The silver articles found with it probably imply a post-Iron Age deposit. The pot "was nearly filled with the following articles, viz. a great number of amber beads, from 3 to 4 inches in diameter down to the size of a pea, including many of the size of half-crowns; several silver combs of various sizes, some 6 inches long, with long teeth, the back or upper part being rounded and perforated with numerous holes; five or six silver pins, some silver buckles or fibulae, and several pieces of silver chains, consisting of three links interwoven, and resembling modern watch chains" [4, 89]. From the position of this hoard Petrie inferred that it had been deposited, together with a human skeleton, after the building had fallen into ruin.

Sources: 1. OS card HY 32 NE 27: 2. Thomas 1852. 122-3: 3. Wilson 1863, 2, 107: 4. Petrie 1890, 85 and 89: 5. Petrie 1927, 23: 6. RCAHMS 1946, 2, 74, no. 261: 7. B. Bell in Disc. and Excav. Scot. 1980, 24: 8. Hedges et al. 1987, 59-60.

E W MacKie 2002

Geophysical Survey (16 October 2011 - 11 November 2011)

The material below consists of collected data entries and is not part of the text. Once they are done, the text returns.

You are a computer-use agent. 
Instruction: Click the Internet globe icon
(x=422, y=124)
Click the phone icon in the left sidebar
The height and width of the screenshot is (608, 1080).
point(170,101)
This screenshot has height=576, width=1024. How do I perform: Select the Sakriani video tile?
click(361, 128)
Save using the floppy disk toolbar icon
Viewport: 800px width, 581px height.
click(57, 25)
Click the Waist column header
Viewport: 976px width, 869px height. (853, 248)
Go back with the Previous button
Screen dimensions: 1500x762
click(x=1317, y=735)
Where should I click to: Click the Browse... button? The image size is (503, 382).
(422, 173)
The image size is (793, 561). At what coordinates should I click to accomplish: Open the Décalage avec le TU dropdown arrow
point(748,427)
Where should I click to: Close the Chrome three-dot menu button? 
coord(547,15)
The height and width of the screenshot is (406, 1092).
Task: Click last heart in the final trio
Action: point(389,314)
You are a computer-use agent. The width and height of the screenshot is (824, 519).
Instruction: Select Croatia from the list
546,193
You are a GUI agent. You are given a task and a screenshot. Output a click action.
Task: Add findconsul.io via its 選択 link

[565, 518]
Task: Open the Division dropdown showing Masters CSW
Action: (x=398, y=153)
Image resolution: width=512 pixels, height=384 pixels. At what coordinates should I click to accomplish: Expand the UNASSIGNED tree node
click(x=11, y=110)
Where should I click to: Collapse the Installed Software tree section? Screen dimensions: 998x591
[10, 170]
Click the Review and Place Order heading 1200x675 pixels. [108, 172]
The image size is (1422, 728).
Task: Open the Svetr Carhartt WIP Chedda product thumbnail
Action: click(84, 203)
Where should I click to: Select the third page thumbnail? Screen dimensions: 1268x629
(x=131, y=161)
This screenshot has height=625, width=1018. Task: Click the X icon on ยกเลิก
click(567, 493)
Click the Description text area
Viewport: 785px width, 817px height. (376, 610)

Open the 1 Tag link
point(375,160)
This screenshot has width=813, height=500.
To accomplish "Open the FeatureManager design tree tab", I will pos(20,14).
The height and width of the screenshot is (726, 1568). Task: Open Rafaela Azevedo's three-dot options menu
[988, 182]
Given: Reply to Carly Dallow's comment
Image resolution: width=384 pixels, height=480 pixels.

HY 3453 2674 (centred on) An extensive walkover survey covering c175ha was undertaken, 16 October–11 November 2011, in a transect running SW from the Evie coast, as part of PhD research. A total of 28 sites were identified, including 19 previously unrecorded sites. In the main, these sites were related to the post-medieval and early modern exploitation of the landscape. However, a burnt mound was located, as well as possible sub-peat features in an upland area that may be tentatively be assigned a prehistoric date. A targeted gradiometer survey was undertaken on two sites within the survey area.

The first area spanned c4.2ha covering the Knowe of Grugar (HY32NE10) and its surrounding area. The responses were generally well defined, with anomalies suggestive of a substantial roundhouse, with associated domestic activity, surrounded by a large ditch. Outside the ditch the responses and trends in the data demonstrated some enhancement that may relate to the settlement.

The second area of c2.9ha around the partially excavated Broch of Burgar (HY32NE27) also produced well defined responses, with a clear ditch-like anomaly surrounding the roundhouse and associated settlement. Further ditch-like anomalies running c150m inland appeared to indicate a contemporary enclosure of an unusual and substantial nature.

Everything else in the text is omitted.